Before we begin, I sincerely apologize for missing our weekly talk last week. It would seem that in my transition to the mortal plane, I became susceptible to your mortal diseases like a common monkey and found myself suffering from a zombie virus that turned my eyes red and left me with a craving for human brains.
So, to make it up to you and especially the three of you who are now getting by on only 61% of your lovely delicious brains, I’ve talked it over with Big Whoop and he agreed that we should talk about the subject of sex this week.
I don’t feel the need to explain sex to you, since there are seven billion of you little monkeys running around down there, and ten times as many pornographic movies on your internet. You seem to have figured out the mechanics of sex quite well enough on your own.
But we will talk about what Big Whoop thinks of sex. For those of you coming from other religions, it will come as a pleasant surprise to you that Big Whoop is very sex positive.

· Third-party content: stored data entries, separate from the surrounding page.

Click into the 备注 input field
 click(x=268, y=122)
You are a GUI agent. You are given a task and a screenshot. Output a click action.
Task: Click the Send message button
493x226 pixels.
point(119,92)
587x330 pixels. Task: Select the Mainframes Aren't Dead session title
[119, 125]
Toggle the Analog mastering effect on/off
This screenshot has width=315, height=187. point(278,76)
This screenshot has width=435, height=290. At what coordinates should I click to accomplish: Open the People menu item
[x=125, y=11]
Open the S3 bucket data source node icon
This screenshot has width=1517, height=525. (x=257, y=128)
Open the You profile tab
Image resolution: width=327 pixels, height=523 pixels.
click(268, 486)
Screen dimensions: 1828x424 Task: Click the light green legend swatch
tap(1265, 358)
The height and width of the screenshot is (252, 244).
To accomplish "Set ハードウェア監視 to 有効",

After all, he did invent sex.
Well… not really. He invented asexual reproduction. It was you little meat machines who evolved a bit and said, “Well, fuck that shit” and got right to boning like horny bunnies. But Big Whoop was very impressed by your enthusiasm for it and heartily approves of you animals bumping your naughty bits together in very creative ways.
Now, Big Whoop’s one guideline for sex is “Don’t be an asshole.”
Other than that, you go be straight, gay, bi, bi-curious, lesbian, asexual, trans-men, trans-women, trans-men into trans-women, trans-women into trans-women, straight men into three ways with women and transmen… whatever your little horny heart’s desire.
Big Whoop does not give a fuck who you fuck or where you fuck, even in the asshole, provided, of course, that you are not an asshole.
“But how do you know if you’re being an asshole?” you ask.
Are you hurting anyone with your ribald acts of carnality?
No? Then you’re not being an asshole.
What if they want you to hurt them?
Big Whoop is cool with that. You should see his browser history. Just make sure you communicate with your partner or partners openly and honestly first. And respect the boundaries that are set. This is sex. Everyone should be having a good time.
For the male monkeys, no one wants to see your genitals. They are not that impressive. If they were, they would already be in actual film, and not the sort of film you make with your smart phone. Frankly, your dangly bits are just weird. It’s like an elephant with saggy jowls is growing out of your pelvis. In fact, it’s making me vomit a little in my mouth just now. So stop taking and sending unwanted pictures of your genitals to other people. It’s not polite and you’re being an asshole if you do.
While we’re on the subject, keep your arms and hands inside the vehicle at all times. That is, don’t grab someone or touch someone unless you have permission to touch or grab them. You should have learned this in kindergarten.
It doesn’t matter what they are wearing. Why would you even ask that? Yes, he’s wearing a mankini. Perhaps he’s very proud of that beer belly and feels sexy showing it off to the world. It does not give you the right to grab ass without permission. So stop it.
It does not matter if you are ‘only joking.’ As an example, here is a very funny joke. Did you hear the one about the man who grabbed a woman’s genitals without her permission? She punched him in his testicles and he folded like someone looking at a two and a seven in poker.
It does not matter if they have previously shown off their bodies in a movie, television, magazine, or internet spread. Doing so doesn’t remove their ability to decide who gets to hump their leg like a naughty dog and who does not.
But, what if I think they’re okay with touching, but then find out that they’re not…
Then say you’re sorry and stop touching them. Don’t be a wanker. No, wait… to clarify, you can wank all you want, just don’t be an asshole.
What if they’re really hot, but they can’t tell me they don’t want to be touched?
Big Whoop is very big on the idea of consent, so don’t be an asshole and take sexual advantage of a drunk or incapacitated person. Get them home safely and leave. If you’re a standup sort of bloke, hold her hair while she vomits, tuck her into bed, go home or sleep on her couch, and get her a Sausage McMuffin and Coffee the following day. Hungover people appreciate that shit.
If you think someone is attractive and would like a date, ask them. If they say no, back off for a while. You may ask again later, maybe they really are busy that night, but if they say no a second time, stop bothering them.
If you are attracted to someone at work, read the situation. If you care about your job, Big Whoop suggests you follow your company’s rules about fraternization. If they say it’s okay to date, then ask the object of your affection on a date. If they say no, then respect their wishes. You get one… perhaps two tries, then you need to bugger off.
Do not use someone as an object for your own satisfaction.
Do not lie to someone in an attempt to get consent, do not lie to a partner, do not lie by omission to a partner about your fidelity. Big Whoop values honesty.
Consent should be clear and enthusiastic. Using coercion, power, or guilt to get laid is for assholes. Stop that shit.
Now, I think that should be a helpful guide to not being an asshole while running about humping every willing thing you meet like you humans do. And remember, as you’re grunting and moaning and sweating and making that weird face you monkeys make when you ejaculate… Big Whoop is watching… without pants.